Cummines left prison for the last time almost 25 years ago. He struggled to get work and fit into the "straight" world, but eventually succeeded, getting a degree at Greenwich University and going on to hold senior positions with various employers. "Getting work was hard because I had to make up my employment history," he says. "To live an honest life, I had to be dishonest about my past. That was one of my motivations for joining Unlock and one of the things we are campaigning to resolve," he says. As chief executive he has been a member of the home affairs select committee inquiry into the Rehabilitation of Offenders Act, an expert witness on to the home affairs select committee on prisoner education and a specialist adviser in the 2004 public inquiry into murder of Zahid Mubarek in Feltham Young Offenders Institution.

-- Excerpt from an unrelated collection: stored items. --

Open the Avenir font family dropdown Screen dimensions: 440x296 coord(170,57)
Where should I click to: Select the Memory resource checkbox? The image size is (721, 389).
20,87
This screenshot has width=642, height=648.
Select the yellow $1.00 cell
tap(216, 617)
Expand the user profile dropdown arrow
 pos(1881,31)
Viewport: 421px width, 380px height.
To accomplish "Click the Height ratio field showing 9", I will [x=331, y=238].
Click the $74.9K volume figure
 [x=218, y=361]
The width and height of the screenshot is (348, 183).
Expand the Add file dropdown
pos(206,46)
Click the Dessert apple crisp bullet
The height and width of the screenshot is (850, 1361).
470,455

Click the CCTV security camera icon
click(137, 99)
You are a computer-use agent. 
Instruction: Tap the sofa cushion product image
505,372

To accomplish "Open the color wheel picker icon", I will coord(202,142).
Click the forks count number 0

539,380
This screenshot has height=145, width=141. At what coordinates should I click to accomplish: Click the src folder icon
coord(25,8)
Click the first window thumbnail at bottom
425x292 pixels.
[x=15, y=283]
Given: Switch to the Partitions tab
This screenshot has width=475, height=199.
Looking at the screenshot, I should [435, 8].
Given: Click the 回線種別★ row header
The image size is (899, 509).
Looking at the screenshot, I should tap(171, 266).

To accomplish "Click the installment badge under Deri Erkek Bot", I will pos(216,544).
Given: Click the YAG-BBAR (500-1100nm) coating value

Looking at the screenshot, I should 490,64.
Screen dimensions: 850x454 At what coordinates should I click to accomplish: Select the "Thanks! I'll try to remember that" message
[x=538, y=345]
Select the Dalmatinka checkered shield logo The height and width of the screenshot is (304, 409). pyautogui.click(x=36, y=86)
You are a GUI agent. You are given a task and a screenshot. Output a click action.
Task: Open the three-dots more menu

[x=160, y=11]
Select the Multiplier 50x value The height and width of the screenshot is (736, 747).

"Prison doesn't work, education works," Cummines concludes. His one big dream is for a series of super academies, which he has christened the Diamond Project. The aim would be to provide training, education, advice and guidance for low tariff offenders and those at risk of breaking the law. Cummines and his colleagues have spent years working on the proposals. They held talks with the last Labour government and have met the coalition government. During his last meeting with Lord McNally, minister of state for justice, the peer promised to arrange meetings between Unlock and other senior officials.
The recent government review of prisoner education pledged to put education and training at the heart of Ken Clarke's promised "rehabilitation revolution" in our jails. Cummines, who has already secured the promise of several hundred million pounds' worth of private finance for the project, is hopeful. "I told Lord McNally, 'People usually come here to ask you for money, but I want to give you money,'" he says, smiling.
With an average cost of £37,000 a year to keep someone in prison and the cost of re-offending estimated by the home office at between £9bn and £13bn a year perhaps he has a point.
"They would be investing in good behaviour. You can educate people out of crime. Or you can educate people into crime, by giving them no education and banging them up with experienced criminals."